Che questo sia uno dei corni roventi del problema è indubbio: come ridare fiato a quel mercato degli affitti massacrato dai provvedimenti degli ultimi 20 anni e definitivamente ucciso dalla mancata costruzione di case pubbliche e dalla privatizzazione del patrimonio degli enti previdenziali. Io credo che, però, la soluzione sia differente dal consumo di nuovo territorio. E sta, in particolare, in quei 200mila e rotti appartamenti sfitti che si stima sia presenti a Roma. Sta qui perché a fronte di una liquidità certa della Regione, comprarli e rimetterli sul mercato con canoni accessibili sarebbe non solo più semplice e meno invasivo, ma sicuramente anche più rapido. Che l’Ater possa intervenire in questo senso lo dice la legge. Non si fa perché Alemanno e Polverini devono pagare le loro cambiali elettorali passate e future.
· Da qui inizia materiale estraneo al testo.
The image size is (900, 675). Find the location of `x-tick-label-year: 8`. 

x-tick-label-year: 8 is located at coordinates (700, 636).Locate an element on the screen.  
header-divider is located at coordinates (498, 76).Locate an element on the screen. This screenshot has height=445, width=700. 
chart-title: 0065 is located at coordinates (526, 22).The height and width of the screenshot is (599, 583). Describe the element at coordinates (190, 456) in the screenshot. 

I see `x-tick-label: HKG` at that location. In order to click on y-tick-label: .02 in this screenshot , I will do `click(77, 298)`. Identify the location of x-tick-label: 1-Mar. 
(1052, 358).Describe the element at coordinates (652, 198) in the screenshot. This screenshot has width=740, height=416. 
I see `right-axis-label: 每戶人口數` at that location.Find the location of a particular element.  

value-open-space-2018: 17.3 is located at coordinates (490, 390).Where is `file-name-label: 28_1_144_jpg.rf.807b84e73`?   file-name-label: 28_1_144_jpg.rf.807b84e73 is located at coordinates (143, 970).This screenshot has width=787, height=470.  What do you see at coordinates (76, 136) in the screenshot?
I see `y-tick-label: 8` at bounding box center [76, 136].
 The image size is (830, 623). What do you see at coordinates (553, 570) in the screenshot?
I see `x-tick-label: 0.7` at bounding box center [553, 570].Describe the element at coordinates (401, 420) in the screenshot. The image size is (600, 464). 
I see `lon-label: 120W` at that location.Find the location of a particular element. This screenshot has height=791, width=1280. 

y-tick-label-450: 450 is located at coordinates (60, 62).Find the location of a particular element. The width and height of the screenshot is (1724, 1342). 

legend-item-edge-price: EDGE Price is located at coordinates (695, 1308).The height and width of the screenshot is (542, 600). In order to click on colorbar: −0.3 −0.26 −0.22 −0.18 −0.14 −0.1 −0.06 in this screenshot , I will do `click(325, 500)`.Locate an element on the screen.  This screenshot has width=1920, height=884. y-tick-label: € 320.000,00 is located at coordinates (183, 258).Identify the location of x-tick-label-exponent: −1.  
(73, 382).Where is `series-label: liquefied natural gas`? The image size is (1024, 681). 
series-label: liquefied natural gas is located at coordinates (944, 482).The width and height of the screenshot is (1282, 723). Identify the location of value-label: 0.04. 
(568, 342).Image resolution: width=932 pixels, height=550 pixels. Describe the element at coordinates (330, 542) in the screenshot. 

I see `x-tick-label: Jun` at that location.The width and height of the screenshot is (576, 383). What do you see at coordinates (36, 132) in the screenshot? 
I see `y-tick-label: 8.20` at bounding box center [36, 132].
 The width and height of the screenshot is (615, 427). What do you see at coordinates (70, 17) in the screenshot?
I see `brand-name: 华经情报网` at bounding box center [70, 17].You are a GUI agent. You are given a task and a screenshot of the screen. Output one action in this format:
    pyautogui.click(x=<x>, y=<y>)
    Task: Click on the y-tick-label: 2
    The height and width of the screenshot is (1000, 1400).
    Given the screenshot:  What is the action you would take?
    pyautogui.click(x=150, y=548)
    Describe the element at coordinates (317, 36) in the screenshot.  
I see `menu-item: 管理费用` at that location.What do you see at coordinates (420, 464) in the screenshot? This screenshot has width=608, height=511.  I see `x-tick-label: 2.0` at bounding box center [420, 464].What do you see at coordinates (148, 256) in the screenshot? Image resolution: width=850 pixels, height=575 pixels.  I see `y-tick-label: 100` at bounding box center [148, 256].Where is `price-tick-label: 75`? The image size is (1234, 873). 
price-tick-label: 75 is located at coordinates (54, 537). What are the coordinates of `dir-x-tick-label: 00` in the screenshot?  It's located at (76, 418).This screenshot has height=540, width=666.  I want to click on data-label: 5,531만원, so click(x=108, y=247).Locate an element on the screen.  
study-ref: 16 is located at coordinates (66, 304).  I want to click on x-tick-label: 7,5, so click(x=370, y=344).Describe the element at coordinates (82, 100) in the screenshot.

Sarebbe tra l’altro una grande operazione sociale, urbanistica e di rilancio dell’economia. Perché questi appartamenti non si trovano tutti in periferia e quindi si potrebbe riportare “popolo” nel cuore della città, perché non si consuma territorio e perché si potrebbe comprare parte di quell’invenduto che lamentano i costruttori, ridando fiato all’edilizia, strozzata dalla crisi.
Questo si può fare subito, vorrei ribadirlo. E si potrebbe anche avviare, attraverso l’iniezione di risorse fresche, quel grande piano di riqualificazione urbana di cui ha bisogno la nostra città.
Se mi dovessero chiedere un slogan su queste materie io direi “Si alle case, no al cemento”. Sembra un paradosso, ma non è solo possibile, va fatto per non distruggere ancora questa nostra città.